---- Stored data
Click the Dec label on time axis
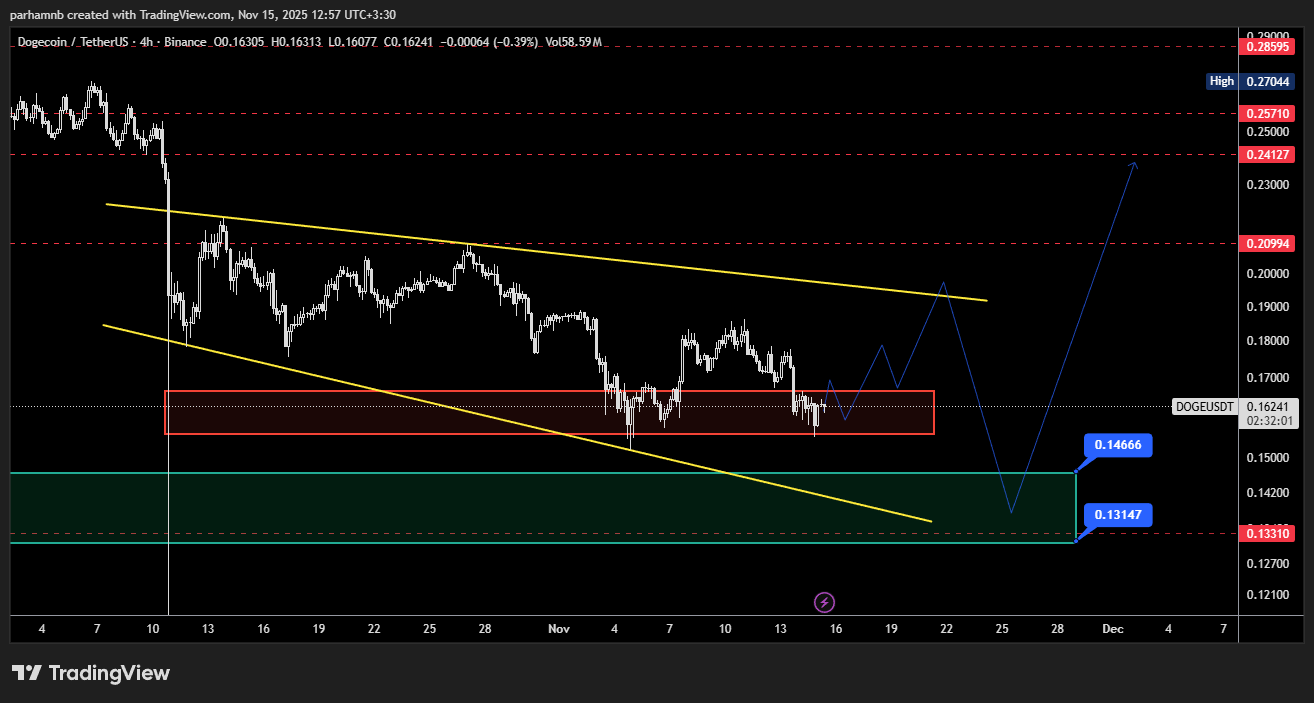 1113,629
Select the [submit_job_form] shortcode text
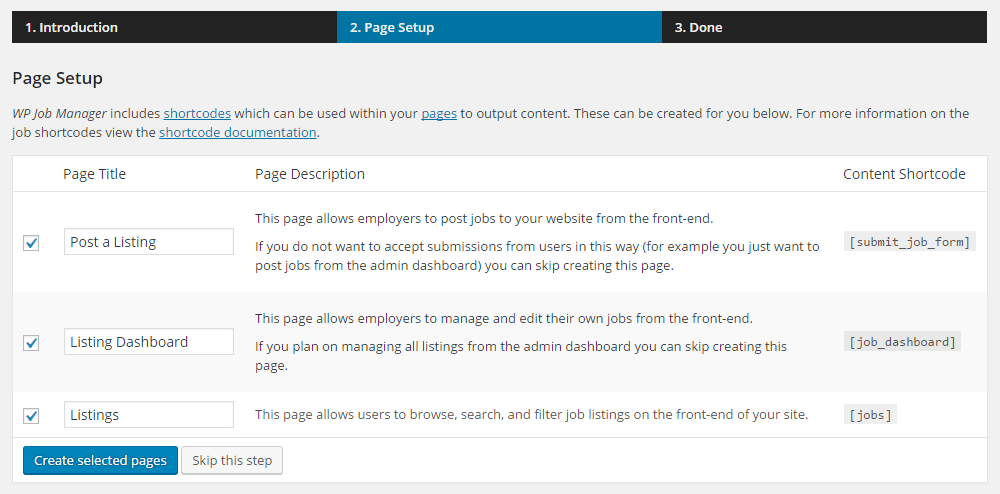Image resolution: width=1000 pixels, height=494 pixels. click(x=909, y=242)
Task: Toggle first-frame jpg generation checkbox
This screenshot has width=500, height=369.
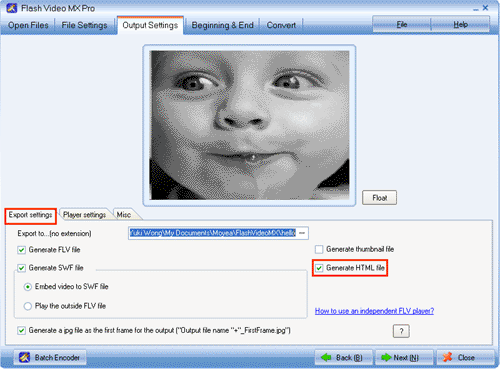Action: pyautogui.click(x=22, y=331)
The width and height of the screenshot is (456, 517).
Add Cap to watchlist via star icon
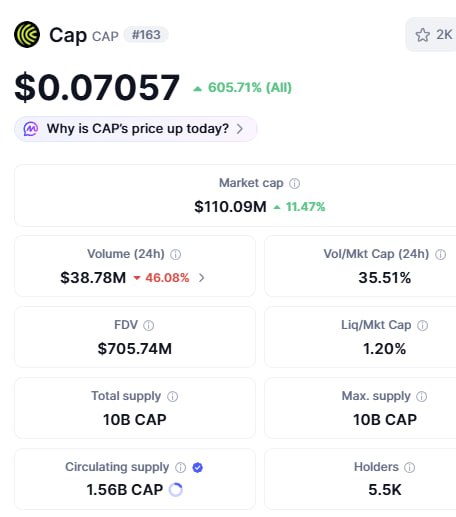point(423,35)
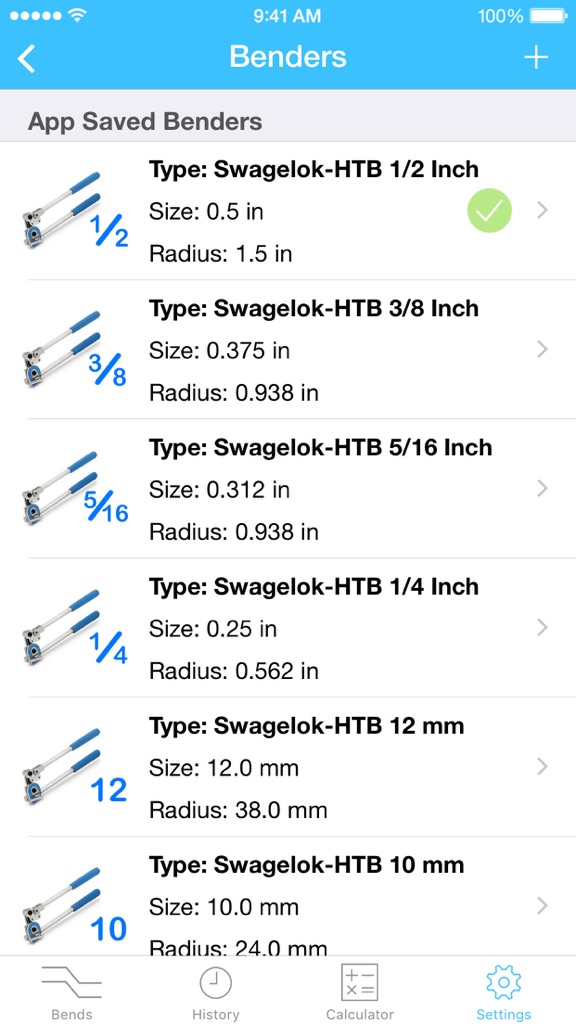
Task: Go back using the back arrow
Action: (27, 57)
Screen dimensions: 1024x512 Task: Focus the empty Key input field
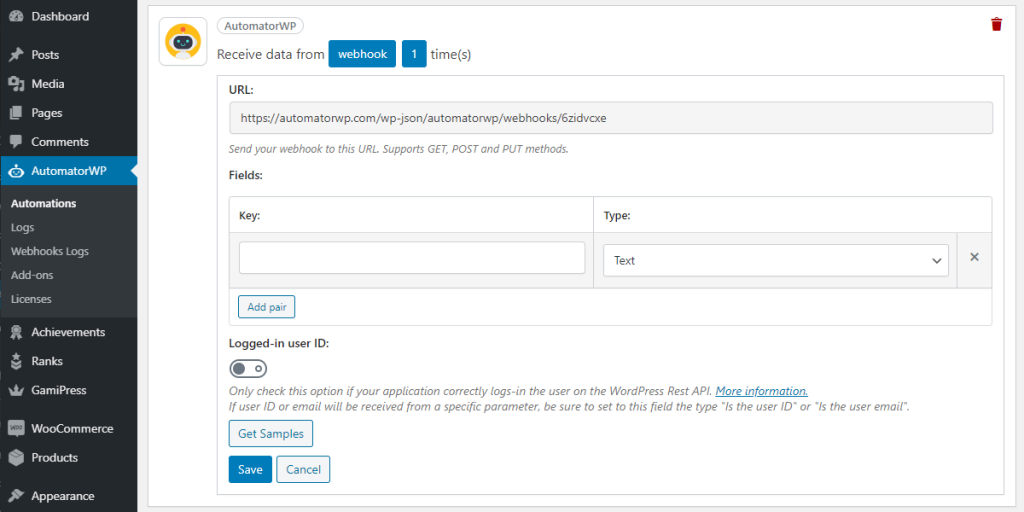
--------
---- Stored data
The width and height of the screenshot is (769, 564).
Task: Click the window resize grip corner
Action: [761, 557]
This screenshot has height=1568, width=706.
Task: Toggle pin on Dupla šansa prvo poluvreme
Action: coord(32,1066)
--------
■ Given exercise: Copy the records from the line that contains "Click the Dec label on time axis" through the line that contains "Screen dimensions: 1024x512", both included, word for word, omitting the pictures.

■ Solution for this problem:
Click the Dec label on time axis
 1113,629
Select the [submit_job_form] shortcode text
Image resolution: width=1000 pixels, height=494 pixels. click(x=909, y=242)
Task: Toggle first-frame jpg generation checkbox
This screenshot has width=500, height=369.
Action: pyautogui.click(x=22, y=331)
The width and height of the screenshot is (456, 517).
Add Cap to watchlist via star icon
point(423,35)
Task: Go back using the back arrow
Action: (27, 57)
Screen dimensions: 1024x512 Task: Focus the empty Key input field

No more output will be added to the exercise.